The property disruptor charges a flat fee to people looking to sell their homes rather than working on commission like traditional estate agents. The catch is that the customer has to pay the fee regardless of whether their property is sold or not.

The model has nonetheless rapidly gained traction in the UK, and the company’s successful marketing recently got it named on one of those “super brand” lists people like to put out.

But there’s nothing super about the way it has performed as an investment. Purplebricks joined the stock market at a quid in 2015 and backers were richly rewarded in the early days. The stock was touching a fiver within 18 months as investors got stars in their eyes over the plans by Bruce and his team to take the brand global.

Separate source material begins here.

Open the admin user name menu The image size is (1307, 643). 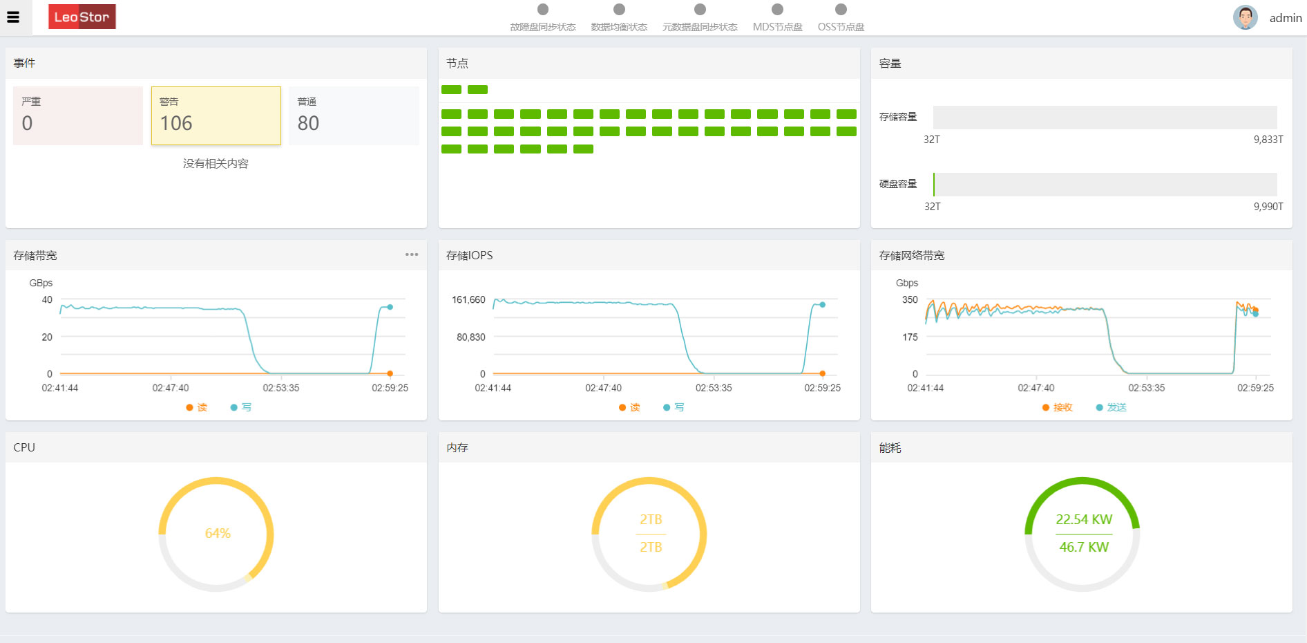coord(1285,18)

But the shares hit a bump in the road when stockbroker Jeffries last year issued a sharply critical research note, questioning the company’s sales success rates, and describing selling with it as “a £1,000 coin toss”, a reference to the fees which top that in London post codes.

The broker argued the model hadn’t been sufficiently tested and claimed that the shares were priced for “perfection”.

The latter part of that has proved prescient given the less than perfect performance the company has put in. Chairman Paul Pindar issued what can only be described as a grovelling apology to its investors in the latest update. “We are very conscious that the group’s performance has been disappointing over the last 12 months and we sincerely apologise to shareholders for that,” he said.

However, Purplebricks denies that there is any problem with the model per se. Pindar rather put the blame for the company’s issues on trying to go global too fast and making some bad investments, or, as he put it, “we have also made sub-optimal decisions in allocating capital”.

It’s an all too familiar story for companies of this type.

Purplebricks says the success of its Canadian and UK businesses, despite the tough market in the latter, demonstrate that the model remains sound. It may still continue trying to make a go of the US on a “more cost effective basis” under new CEO Vic Darvey, an alumnus of Moneysupermarket where he was MD, once the review has been completed

But Darvey and co have still been left with a lot to prove if this super brand isn’t to be seen as a super bust.